# [EXERCISE REQUIREMENTS]
Could you rewrite the records from the line containing "[Advertisement] (270, 706)" through the line containing "Jäsensivut (750, 70)", replacing "Food" with "Dining" and leaving everything else unchanged?

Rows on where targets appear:
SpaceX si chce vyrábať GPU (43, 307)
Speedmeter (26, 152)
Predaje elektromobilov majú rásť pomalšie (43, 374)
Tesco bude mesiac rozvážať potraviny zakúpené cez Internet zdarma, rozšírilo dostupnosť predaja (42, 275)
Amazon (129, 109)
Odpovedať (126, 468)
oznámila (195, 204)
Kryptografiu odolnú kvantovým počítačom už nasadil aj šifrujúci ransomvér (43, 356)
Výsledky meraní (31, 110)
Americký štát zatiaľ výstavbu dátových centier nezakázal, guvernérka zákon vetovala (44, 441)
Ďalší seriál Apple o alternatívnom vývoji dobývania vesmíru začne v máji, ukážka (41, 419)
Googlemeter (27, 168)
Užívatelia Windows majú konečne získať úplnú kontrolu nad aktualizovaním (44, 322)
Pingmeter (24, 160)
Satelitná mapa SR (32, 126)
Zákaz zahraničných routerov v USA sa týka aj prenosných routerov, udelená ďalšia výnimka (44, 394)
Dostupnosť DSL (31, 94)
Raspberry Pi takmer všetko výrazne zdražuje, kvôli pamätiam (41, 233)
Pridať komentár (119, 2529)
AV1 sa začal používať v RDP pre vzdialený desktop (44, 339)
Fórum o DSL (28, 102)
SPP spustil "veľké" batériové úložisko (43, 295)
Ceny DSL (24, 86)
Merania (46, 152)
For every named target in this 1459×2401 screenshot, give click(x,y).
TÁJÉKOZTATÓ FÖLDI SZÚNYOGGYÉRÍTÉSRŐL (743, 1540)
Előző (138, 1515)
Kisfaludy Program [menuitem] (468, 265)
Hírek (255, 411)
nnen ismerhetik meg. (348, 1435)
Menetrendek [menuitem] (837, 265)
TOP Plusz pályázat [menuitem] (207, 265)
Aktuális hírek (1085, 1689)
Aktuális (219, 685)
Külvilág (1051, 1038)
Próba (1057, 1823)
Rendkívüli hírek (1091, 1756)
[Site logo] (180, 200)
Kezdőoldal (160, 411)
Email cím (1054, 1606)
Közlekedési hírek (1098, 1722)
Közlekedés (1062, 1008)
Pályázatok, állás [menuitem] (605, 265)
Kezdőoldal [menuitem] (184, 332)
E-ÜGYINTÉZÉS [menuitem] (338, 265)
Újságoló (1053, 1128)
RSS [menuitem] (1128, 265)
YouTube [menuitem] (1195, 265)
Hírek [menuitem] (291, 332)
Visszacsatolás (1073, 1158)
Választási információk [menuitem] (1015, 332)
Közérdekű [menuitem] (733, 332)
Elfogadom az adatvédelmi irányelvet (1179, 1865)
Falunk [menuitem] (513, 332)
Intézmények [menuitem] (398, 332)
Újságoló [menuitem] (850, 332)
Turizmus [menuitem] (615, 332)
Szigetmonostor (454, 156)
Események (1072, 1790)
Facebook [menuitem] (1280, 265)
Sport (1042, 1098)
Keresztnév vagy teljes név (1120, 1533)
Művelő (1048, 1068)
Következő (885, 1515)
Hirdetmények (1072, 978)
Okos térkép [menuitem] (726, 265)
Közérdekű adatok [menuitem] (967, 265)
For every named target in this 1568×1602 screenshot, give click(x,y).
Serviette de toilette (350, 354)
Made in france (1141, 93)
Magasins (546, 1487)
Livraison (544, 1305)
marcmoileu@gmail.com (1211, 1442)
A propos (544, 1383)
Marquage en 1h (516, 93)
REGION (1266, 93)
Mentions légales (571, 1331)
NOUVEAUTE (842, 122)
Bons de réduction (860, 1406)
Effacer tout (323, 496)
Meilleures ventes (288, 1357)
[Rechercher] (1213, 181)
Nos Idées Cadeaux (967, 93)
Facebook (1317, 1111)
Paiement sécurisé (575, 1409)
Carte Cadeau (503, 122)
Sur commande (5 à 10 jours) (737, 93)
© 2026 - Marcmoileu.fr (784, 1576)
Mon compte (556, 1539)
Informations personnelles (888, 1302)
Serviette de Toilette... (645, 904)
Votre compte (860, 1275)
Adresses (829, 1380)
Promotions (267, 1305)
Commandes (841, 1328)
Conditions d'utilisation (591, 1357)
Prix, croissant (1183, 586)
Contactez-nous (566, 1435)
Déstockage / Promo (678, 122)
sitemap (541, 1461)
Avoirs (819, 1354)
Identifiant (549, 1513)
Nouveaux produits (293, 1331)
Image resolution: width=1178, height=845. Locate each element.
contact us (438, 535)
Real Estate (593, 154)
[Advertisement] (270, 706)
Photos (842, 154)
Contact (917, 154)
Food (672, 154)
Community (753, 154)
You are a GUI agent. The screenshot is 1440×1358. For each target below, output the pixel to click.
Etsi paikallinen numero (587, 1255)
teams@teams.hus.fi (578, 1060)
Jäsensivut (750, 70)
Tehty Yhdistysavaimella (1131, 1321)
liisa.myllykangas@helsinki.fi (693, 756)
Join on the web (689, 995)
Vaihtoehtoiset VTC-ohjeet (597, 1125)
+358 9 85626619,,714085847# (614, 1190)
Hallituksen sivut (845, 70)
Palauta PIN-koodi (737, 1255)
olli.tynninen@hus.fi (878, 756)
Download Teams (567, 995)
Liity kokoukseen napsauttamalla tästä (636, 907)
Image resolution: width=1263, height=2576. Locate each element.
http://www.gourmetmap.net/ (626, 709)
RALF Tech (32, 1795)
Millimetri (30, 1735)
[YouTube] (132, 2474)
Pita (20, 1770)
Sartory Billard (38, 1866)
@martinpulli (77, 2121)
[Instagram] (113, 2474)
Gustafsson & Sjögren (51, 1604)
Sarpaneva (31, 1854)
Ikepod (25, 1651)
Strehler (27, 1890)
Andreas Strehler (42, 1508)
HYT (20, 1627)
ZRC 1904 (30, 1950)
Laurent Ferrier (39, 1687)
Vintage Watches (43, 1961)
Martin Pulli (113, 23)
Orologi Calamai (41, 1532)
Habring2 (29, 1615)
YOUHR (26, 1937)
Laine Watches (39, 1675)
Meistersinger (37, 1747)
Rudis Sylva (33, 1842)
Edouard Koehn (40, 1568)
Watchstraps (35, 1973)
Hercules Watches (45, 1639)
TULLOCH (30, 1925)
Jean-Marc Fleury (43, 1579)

# [TASK RESULT]
[Advertisement] (270, 706)
Photos (842, 154)
Contact (917, 154)
Dining (672, 154)
Community (753, 154)
You are a GUI agent. The screenshot is 1440×1358. For each target below, output the pixel to click.
Etsi paikallinen numero (587, 1255)
teams@teams.hus.fi (578, 1060)
Jäsensivut (750, 70)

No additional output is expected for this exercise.